La semana pasada la revista The Economist alertó sobre una grave secuela del covid 19: la posibilidad de que algunos gobiernos, en el afán por conservar empleos, le den respiración boca a boca a empresas que no tienen viabilidad alguna.
En Colombia el Gobierno Nacional expidió los decretos de emergencia 560 y 772 donde se establecen importantes reformas al régimen de insolvencia, donde se simplifican los trámites, se flexibilizan los procesos y se crean toda suerte de incentivos a la inversión de recursos en las empresas en crisis.
Estos decretos han sido apoyados por los operadores del sistema de insolvencia y por los empresarios y, recientemente, la corte constitucional les otorgó su correspondiente bendición constitucional. Adicionalmente, la Superintendencia de Sociedades desde marzo ha venido desarrollando una gestión ejemplar para resolver las situaciones de insolvencia, implementando por primera vez en el país el expediente digital.
Sin embargo, esta batería de reformas y de ajustes institucionales no pueden perder de vista que el objetivo de la ley de insolvencia colombiana -y de cualquier ley de insolvencia del mundo- no es proteger empresas o empresarios a cómo de lugar, sino proteger el valor de la empresa como unidad productiva para, de esta forma, proteger el crédito y el empleo.

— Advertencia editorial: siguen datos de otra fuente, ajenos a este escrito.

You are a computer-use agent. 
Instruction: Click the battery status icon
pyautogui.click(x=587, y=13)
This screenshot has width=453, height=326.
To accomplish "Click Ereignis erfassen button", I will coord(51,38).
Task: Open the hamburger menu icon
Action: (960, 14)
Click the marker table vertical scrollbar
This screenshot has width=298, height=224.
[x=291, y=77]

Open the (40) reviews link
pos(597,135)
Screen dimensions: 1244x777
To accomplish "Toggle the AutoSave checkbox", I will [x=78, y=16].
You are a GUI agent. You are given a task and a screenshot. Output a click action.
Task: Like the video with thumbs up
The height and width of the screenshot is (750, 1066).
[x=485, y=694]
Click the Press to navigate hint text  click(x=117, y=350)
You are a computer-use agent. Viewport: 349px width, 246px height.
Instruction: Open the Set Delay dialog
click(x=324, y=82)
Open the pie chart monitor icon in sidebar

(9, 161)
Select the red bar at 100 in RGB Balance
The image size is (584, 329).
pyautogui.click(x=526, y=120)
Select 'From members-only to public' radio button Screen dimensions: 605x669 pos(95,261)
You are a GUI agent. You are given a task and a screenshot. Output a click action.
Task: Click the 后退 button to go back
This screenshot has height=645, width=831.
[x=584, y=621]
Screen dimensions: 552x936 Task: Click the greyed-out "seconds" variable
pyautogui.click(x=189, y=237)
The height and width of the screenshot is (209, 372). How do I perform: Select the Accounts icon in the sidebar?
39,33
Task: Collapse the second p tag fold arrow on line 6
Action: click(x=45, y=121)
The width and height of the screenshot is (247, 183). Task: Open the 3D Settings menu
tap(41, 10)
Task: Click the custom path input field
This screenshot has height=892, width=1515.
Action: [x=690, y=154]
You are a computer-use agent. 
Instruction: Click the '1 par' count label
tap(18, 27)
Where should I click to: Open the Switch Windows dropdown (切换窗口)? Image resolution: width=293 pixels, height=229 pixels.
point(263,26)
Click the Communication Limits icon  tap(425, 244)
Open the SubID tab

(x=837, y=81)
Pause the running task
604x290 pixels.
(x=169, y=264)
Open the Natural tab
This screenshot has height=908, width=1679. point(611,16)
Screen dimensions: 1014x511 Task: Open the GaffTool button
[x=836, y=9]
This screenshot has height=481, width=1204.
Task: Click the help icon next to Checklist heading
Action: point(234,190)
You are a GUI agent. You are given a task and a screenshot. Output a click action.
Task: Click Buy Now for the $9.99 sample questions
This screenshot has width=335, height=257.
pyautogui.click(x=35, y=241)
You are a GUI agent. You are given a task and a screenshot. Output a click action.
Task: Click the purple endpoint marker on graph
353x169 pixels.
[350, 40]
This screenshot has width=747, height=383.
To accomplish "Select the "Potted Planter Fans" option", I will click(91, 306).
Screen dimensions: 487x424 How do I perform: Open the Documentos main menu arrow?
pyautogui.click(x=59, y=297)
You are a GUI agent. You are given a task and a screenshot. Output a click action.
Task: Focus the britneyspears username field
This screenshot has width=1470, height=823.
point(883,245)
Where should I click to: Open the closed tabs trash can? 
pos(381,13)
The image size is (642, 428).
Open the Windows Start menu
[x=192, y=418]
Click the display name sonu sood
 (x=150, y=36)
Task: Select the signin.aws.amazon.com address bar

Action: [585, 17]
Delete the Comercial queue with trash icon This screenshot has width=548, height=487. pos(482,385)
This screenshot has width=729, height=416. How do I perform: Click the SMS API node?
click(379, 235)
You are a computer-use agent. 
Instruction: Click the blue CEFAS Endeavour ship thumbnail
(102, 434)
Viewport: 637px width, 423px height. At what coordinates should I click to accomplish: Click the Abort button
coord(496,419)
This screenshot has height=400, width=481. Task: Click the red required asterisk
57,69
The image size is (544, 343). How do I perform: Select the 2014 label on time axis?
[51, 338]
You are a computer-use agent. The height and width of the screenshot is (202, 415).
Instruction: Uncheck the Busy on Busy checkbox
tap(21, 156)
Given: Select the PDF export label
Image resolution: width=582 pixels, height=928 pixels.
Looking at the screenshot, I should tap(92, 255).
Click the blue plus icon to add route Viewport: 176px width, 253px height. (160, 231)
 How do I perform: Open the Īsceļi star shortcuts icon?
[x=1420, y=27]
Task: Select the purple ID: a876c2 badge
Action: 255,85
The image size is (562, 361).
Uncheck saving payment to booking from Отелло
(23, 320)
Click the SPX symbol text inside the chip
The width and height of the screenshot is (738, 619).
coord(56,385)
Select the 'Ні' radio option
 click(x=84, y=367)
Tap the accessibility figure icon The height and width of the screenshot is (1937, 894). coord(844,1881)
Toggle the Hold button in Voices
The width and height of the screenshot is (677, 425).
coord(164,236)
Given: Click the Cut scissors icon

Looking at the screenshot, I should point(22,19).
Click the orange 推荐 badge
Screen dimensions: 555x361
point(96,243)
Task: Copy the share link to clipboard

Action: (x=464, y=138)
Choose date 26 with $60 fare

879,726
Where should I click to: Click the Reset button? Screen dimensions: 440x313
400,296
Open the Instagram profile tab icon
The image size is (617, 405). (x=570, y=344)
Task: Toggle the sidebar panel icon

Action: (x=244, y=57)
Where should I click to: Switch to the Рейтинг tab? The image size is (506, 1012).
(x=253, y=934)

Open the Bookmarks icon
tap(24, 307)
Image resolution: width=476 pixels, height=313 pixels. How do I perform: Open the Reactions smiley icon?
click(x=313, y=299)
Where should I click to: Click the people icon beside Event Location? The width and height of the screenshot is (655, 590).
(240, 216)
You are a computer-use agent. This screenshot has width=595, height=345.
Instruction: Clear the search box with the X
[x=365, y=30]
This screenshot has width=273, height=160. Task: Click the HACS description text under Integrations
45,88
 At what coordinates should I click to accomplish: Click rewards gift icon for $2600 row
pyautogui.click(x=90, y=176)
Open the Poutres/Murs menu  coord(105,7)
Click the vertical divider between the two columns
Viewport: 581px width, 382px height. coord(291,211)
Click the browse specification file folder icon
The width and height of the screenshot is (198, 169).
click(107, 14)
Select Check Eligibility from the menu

Mantener empresas zombis vía las normas de insolvencia no es conveniente ni para la economía, ni para el mercado, ni para los trabajadores, ni para el estado. Las empresas zombis son una carga parasitaria que vive de extraerle valor a los demás, ya sean las entidades financieras, sus competidores, sus empleados o sus proveedores.
En días pasados, por ejemplo, se validó el acuerdo de reorganización de la sociedad Avantel, hecho celebrado por los medios comunicación. No obstante, la noticia omitió informar que dicha empresa, en opinión de numerosos acreedores, dista mucho de ser un estandarte de buen gobierno corporativo. De hecho, la empresa venía operando incursa en causal de disolución por pérdidas desde 2015, mucho antes de la crisis del covid, sin que se hubieran tomado medidas efectivas para enervarla.
Esta abierta violación del régimen societario -diseñado precisamente para evitar el deterioro de la prenda general de los acreedores- no fue inocua. Desde el reconocimiento de la causal hasta que la empresa inició su proceso de reorganización a finales de 2019 las pérdidas acumuladas de la sociedad se doblaron hasta la increíble suma de $1,6 billoneS y su patrimonio negativo se multiplicó por diez veces, de $75.725 millones a $716.044 millones.
Los platos rotos generados por esta destrucción de valor los acabaron pagando los acreedores, muchos de ellos involuntarios, quienes, debido a la rigidez de las normas de promoción de las telecomunicaciones, estaban obligados a continuar prestando servicios de interconexión cuando era claro que nadie les iba a pagar de manera corriente.
En el acuerdo validado hace unos días con votos provenientes en su mayoría de empresas vinculadas al deudor -dato que omiten del comunicado de prensa- se les impone a los acreedores una controversial fórmula de pago: un pago “bullet” dentro de 10 años sin tasa de interés, solo con la corrección monetaria.
Ofreciendo, por otra parte, una capitalización y una fusión con otra empresa que de todas formas resultará ¡en un significativo patrimonio negativo de la nueva sociedad absorbente!, es decir pasamos de una antigua empresa en causal de disolución a una nueva empresa en la misma situación.
Esto es precisamente la situación que alerta la revista The Economist cuando habla de la inconveniencia de empresas zombis en tiempos de covid. La Superintendencia de Sociedades y el MinTic tienen la responsabilidad de velar para que dentro de un par de años los esfuerzos de disrupción del nuevo competidor de celulares no resulten en un costoso chasco para acreedores y consumidores.